You’ve arrived with a storm, taking us all in your wintery grasp and covering us in a deep fluffy white blanket. Each year you force yourself earlier upon us. Arriving like a silent ghost, you bring a shuddery chill throughout the region. The bare snow-topped trees sparkle as if lined with diamonds and morning rays of sunlight dance through the mist of a bleak and gray sky.
The cold, biting wind blowing short gusts of cottony snowflakes, which swirl ecstatically through the brisk morning air create a breathtaking picture of a winter wonderland.
Inside the warmth, a stark contrast to the stinging cold, provides a comforting and fuzzy feeling of security. The flames of the candles reach up into the room, dancing as if in a trance and painting the walls with dark shadows.
Snuggled under a thick quilt, we read, we laugh, we cuddle, twirling bits of the textile with our bare toes. Our cheeks still tingle from the cold, glowing a warm red. We’ve stripped down to our long cotton underpants, the wet snowsuits lying out to dry on the floor. The sledge is parked haphazardly outside the door, leaving a telltale trail in the snow.
I love watching him laugh with his dark, deep brown eyes. Cheekily he winks at me and tries to cajole me into staying up late. Not tonight, it’s a busy night! We’re going to be welcoming December, I tell him. He knows and gets excited.

▶ _Supplied material_:

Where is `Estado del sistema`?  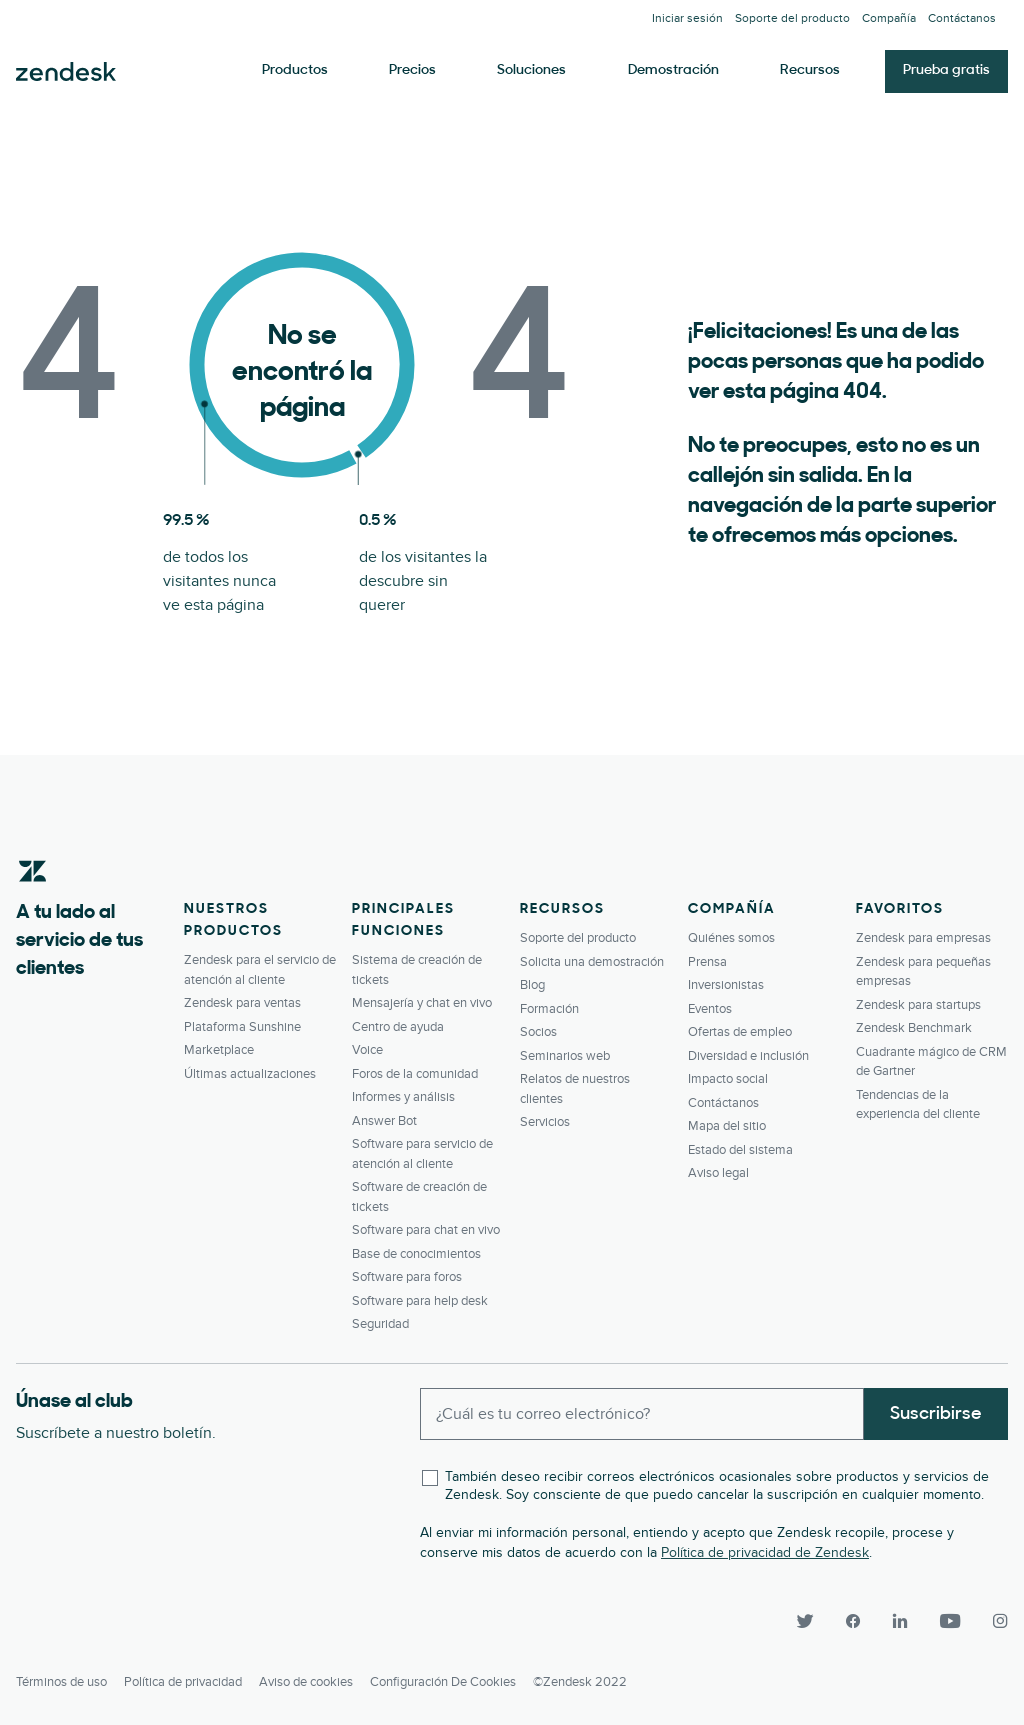 Estado del sistema is located at coordinates (740, 1150).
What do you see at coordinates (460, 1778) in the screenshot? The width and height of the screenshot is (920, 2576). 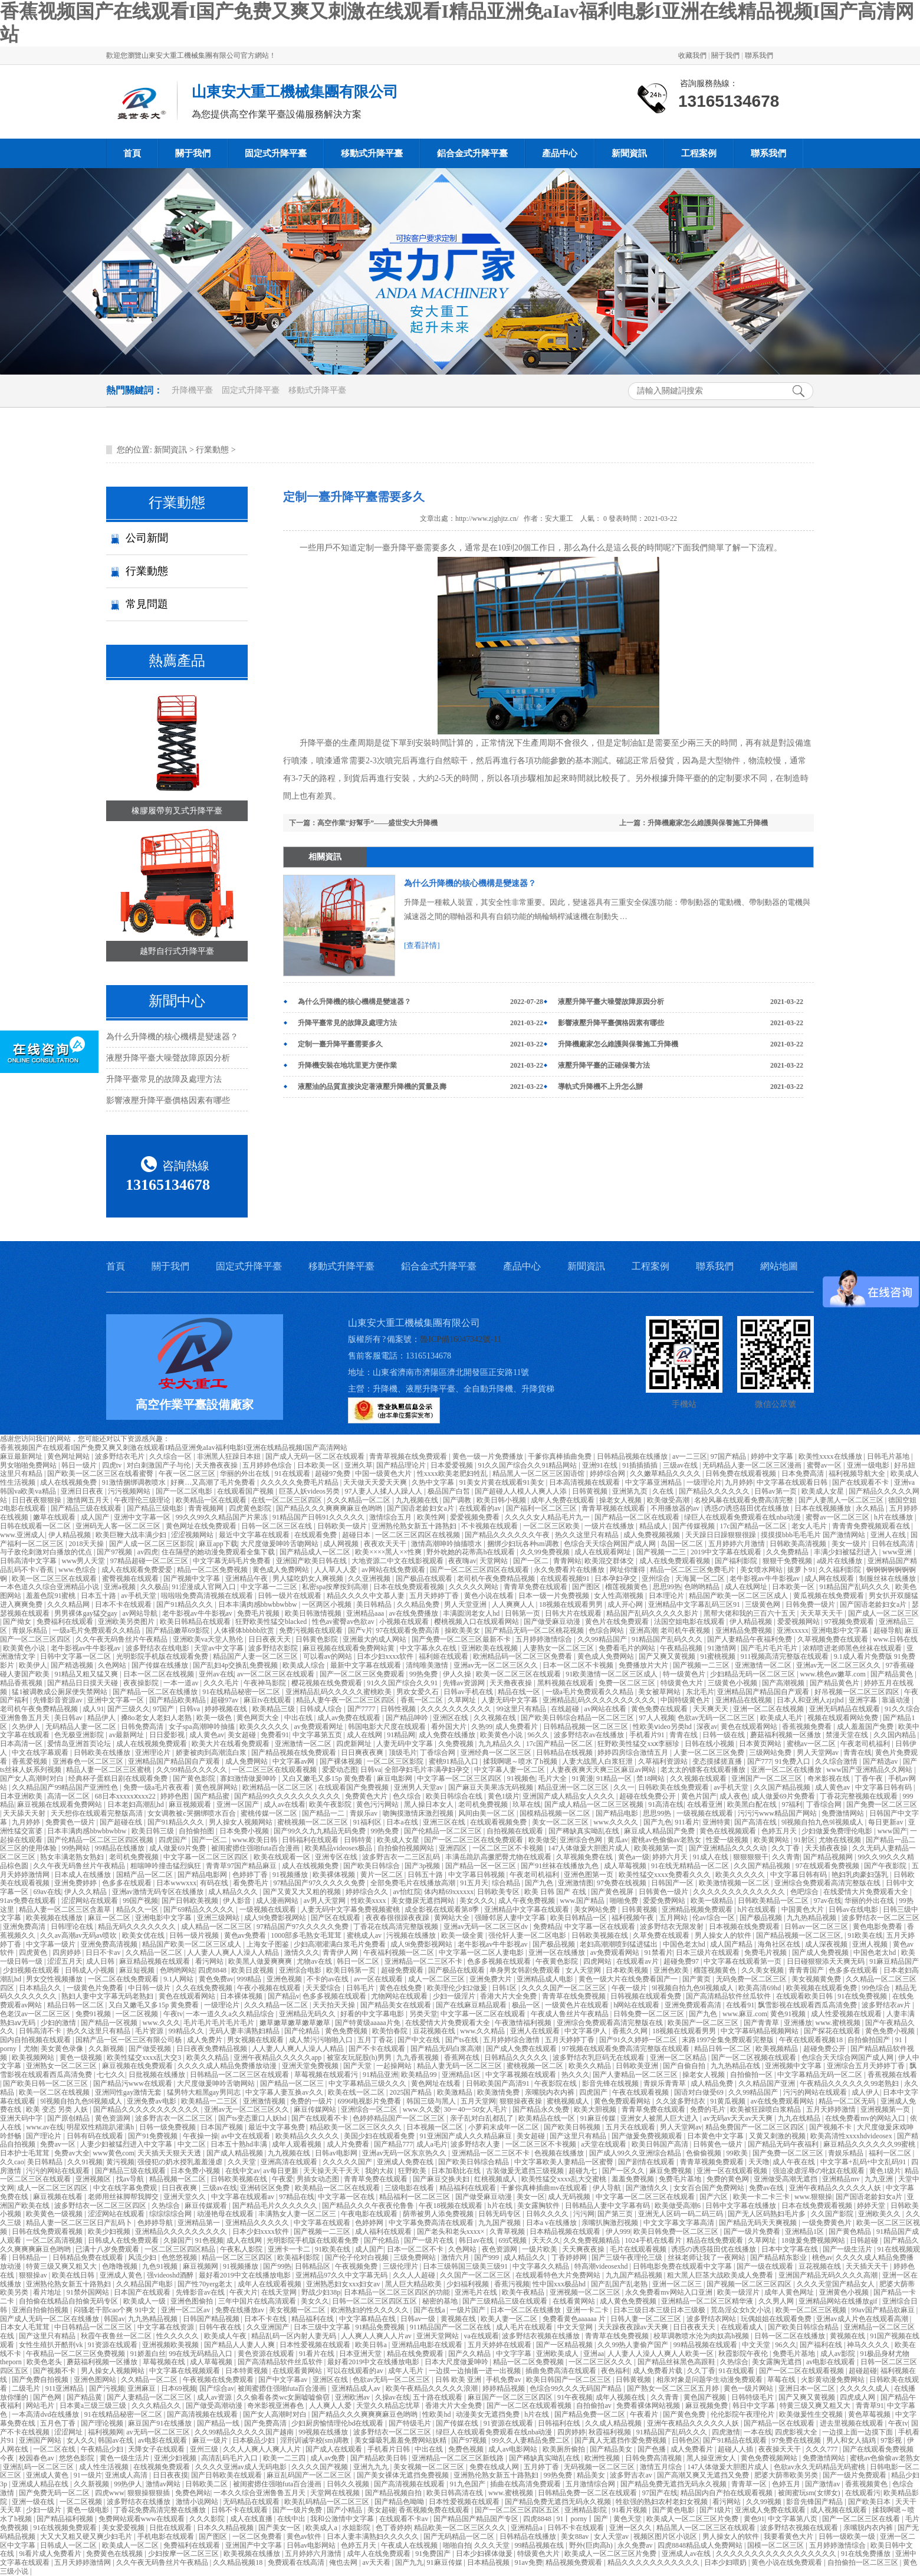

▶ _What the task requires_:
Answer these about the winter passage:
1. What are the bare snow-topped trees said to sparkle as if lined with?
2. Where are the wet snowsuits lying out to dry?
3. Which month is going to be welcomed?
The listing plays no part in what is asked here.

▶ _Result_:
1. Diamonds.
2. On the floor.
3. December.